26 March 2023

survivor update

 i know the rhythms now. how the challenge music the afterchallenge interview to commercial foreshadows whats to come. it does not stop me of course.

and of course i consider if i could do it. i think so i think. i think physically at least. because i'd know that they would not let me die. as hard as it gets no one is dying on primetime cbs. my downfall would be speaking to other people. opening up and whatnot. building trust.

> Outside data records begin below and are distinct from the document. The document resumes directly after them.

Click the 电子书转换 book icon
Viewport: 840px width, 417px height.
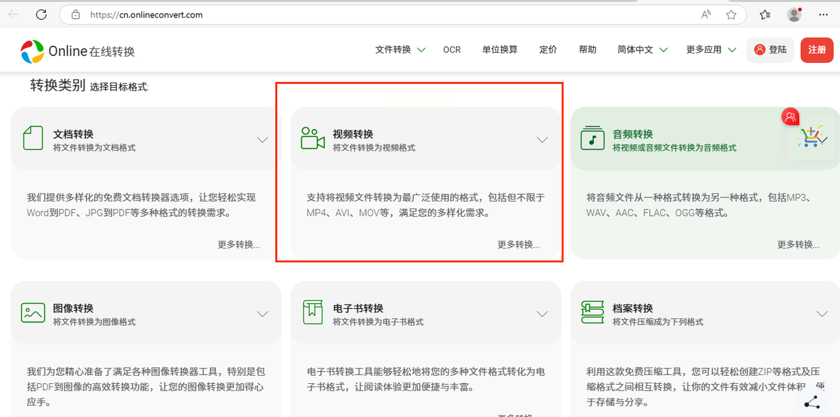pyautogui.click(x=312, y=312)
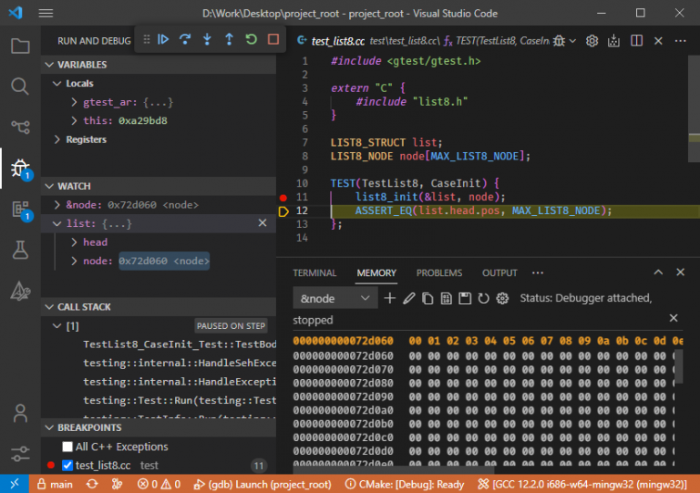Switch to the TERMINAL tab
This screenshot has height=493, width=700.
(314, 272)
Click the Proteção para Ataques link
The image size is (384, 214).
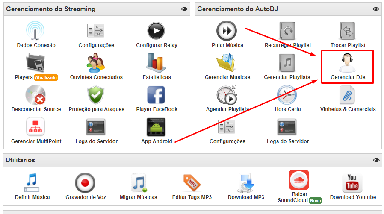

when i moved here to california i tried to play in bands with strangers. i found exactly two people i liked to play with but when we tried to expand and get a second guitar player they never worked out. they always complained to the others that i hated them. i guess i did. not as humans of course. just as guitarists. but like that's important right? not having a shitty guitarist in your band?

i did not drive home one night with one of them. we had booked a show in stockton somehow and we sounded great except guitarist 2 of course. but we had taken two cars and i drove back with the drummer and most of the gear. the two guitarists drove back together. guitarist 2, the one who thought i hated him as a person even though i just hated him as a guitarist, was considerably intoxicated and apparently spouting off about how the smashing pumpkins were the shit. the drummer and i got taco bell drive thru. he wanted to use the bathroom but the restaurant part of the taco bell was already closed. so he peed on the door. i would choose this person over guitarist 2 one hundred times out of one hundred.

pee pee door drummer moved to another state. guitarist 1 i think got sick of how many people hated me. i play in a band by myself now.